### AIM OF THE EXERCISE
The expected output is a copy of every line in the records with the string "below".

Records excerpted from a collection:
▼

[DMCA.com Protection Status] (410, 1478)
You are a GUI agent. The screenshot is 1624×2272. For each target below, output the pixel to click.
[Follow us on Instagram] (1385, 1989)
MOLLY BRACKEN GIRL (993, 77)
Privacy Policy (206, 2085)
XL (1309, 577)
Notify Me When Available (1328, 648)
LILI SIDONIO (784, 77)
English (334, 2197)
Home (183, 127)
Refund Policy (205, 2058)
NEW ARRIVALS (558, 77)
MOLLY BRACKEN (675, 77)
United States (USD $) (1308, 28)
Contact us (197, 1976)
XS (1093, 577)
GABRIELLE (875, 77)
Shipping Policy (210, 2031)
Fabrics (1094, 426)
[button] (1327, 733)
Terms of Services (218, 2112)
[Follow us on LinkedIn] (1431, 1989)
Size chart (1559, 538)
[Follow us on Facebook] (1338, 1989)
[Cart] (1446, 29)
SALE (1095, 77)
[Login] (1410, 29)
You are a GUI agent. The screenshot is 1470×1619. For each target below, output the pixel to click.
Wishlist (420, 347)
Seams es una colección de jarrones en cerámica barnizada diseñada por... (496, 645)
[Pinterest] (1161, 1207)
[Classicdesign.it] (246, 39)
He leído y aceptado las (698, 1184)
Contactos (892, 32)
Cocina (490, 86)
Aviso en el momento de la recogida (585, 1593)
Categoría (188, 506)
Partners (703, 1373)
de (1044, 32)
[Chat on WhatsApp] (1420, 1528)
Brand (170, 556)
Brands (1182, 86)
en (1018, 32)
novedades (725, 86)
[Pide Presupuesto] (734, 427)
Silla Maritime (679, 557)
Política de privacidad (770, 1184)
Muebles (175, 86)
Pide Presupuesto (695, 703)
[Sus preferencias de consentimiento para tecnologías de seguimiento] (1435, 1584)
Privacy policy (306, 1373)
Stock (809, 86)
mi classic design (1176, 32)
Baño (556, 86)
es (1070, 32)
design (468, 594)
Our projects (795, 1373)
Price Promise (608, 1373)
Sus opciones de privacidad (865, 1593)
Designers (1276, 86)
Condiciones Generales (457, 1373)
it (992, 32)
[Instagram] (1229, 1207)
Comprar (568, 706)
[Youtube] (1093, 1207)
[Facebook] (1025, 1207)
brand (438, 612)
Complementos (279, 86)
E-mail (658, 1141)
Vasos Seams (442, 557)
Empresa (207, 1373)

▲

### RESULT FOR THIS TASK
You are a GUI agent. The screenshot is 1624×2272. For each target below, output the pixel to click.
You are a GUI agent. The screenshot is 1470×1619. For each target below, output the pixel to click.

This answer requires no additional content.